-- DOCUMENT EXCERPT --
####################

The road snakes out ahead, rising and falling, twisting and turning for endless, timeless miles. One minute we pass through a canopy of native forest, the next a wide expanse of golden sand opens up, giving way to a mirror-like sea.

Soon, the road carves a giant semi-circle into a cliff, leaving us peering nervously to the valley below. As the road rises once more, the sun dips behind a hill, silhouetting a stag on the summit like something out of a Visit Scotland advert.

We have been driving for nearly four hours through this dreamscape of Munros, lochs and forests, but the last time we passed a car was an hour and a half ago – and it is quite simply glorious.

We weave and bob along the empty roads, cruising from the high vantage point of a VW California campervan my family of four have hired from Roadsurfer, the world’s leading motorhome and campervan company.

A wild red deer stag silhouetted on the Scottish hillside. © Shutterstock
A wild red deer stag silhouetted on the Scottish hillside.

The camper eats up the miles with ease and the extra driving height and comfort of the seat make the hours in the cockpit a joy – which, coming from someone who doesn’t always enjoy driving, is saying something.

####################

-- EXERCISE REQUIREMENTS --
Carry on the travel narrative above about touring the Scottish Highlands by campervan, starting right after its final sentence.

-- PROVIDED DATA --
####################

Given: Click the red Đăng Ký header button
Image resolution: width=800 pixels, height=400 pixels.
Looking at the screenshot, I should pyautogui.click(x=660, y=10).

####################

-- ANSWER BELOW --
You’d be forgiven for associating a thrilling Scottish road trip with the now-famous North Coast 500, but our journey across a lesser-known part of the country merely shows that the NC500 isn’t particularly unique. These roads, these scenes are scattered all over Scotland, just waiting to be discovered.

In fact, it is precisely because of the NC500’s popularity that we are determined to take the road less travelled.

Our journey has taken us along the tourist trail through Callander and Crianlarich to Glencoe but from there we take a right at Ballachulish and board the Corran Ferry, a small car ferry that crosses Loch Linnhe to Ardgour.

From Ardgour we travel on narrow roads out to the Ardnamurchan peninsula and the Ardnamurchan campsite.

It is here that the VW California can fully stretch out and reveal all its party pieces. The van is a marvel of modern engineering, with every inch of space used to maximum effect. The camper has everything; a gas cooker, sink, outside shower, a table for dining, an electric heater for comfort during the night, tonnes of storage and of course two double beds (the pop-up roof bed is immediately claimed by the kids).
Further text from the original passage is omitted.